The bad news is I ate two of the salads before I got to yoga on Wednesday. The good news is I still had ingredients to make more! The two salads I made on Sunday still looked great on Wednesday when I delivered them … there is only one change I would make: if you are using marinated feta cheese in this salad, put the cheese on the bottom of the jar (just after the tomatoes), NOT on the top. The olive oil disturbs the greens that it touches. Not a big deal, but if you want pristine greens, put the feta in before the spinach.
Personally, I’ve made this salad for myself at least five times so far, and I really love it with Sriracha Ranch Yogurt dressing, but some of my friends wanted a simple vinegar & oil dressing, so I made use of the juice from the jar of marinated artichokes along with a bit of feta to make a simple vinaigrette. Adding simple thin-sliced deli meats makes it easy to get a little more protein in the salad. You can certainly make it without meat if you prefer.
- 1/4 cup artichoke marinade (the juice from marinated artichokes ... or more!)
- Juice of 1 lemon
- 2 - 4 Tablespoons olive oil (I used the oil from the marinated feta)
- 1 - 2 cloves garlic
- 2 Tablespoons white balsamic vinegar
- 2 Tablespoons white wine
- Avocado, chopped (optional)
- 2 - 3 Tablespoons of dressing
- Marinated artichoke hearts, chopped
- Thinly sliced red or sweet onion (optional)
- Fresh, sweet cherry tomatoes
- Marinated feta cheese (recipe here)
- Fresh spinach or half & half mix (half spinach/half mixed greens)
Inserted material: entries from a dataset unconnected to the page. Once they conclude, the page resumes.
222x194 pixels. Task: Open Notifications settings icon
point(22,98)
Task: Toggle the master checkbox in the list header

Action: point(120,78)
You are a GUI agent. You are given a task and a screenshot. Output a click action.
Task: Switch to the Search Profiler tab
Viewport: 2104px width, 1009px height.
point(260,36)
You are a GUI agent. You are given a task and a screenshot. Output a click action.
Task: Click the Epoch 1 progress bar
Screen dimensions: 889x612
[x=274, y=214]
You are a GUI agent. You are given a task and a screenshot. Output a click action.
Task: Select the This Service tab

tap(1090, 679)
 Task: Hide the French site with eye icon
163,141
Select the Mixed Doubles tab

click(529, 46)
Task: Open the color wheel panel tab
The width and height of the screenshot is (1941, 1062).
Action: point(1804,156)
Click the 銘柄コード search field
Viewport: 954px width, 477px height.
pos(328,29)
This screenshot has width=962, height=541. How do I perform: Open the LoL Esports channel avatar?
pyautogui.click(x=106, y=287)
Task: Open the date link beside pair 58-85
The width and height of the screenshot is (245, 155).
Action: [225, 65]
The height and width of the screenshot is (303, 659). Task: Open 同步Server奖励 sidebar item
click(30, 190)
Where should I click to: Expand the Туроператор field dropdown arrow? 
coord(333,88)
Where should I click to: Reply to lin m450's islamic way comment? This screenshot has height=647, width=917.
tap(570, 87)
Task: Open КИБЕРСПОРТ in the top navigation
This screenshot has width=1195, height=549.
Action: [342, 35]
- Thin-sliced lean smoked turkey, ham, and/or salami (optional)
- Toss the avocado in the dressing to coat and put it at the bottom of the jar with the dressing. Add some chopped artichokes.
- Put several tomatoes in, then a few chunks of feta cheese.
- Now pack the greens in to fill most of the way and add the meat at the top (if using).
- Put the cover on the jar and refrigerate. Will keep for 5 - 6 days.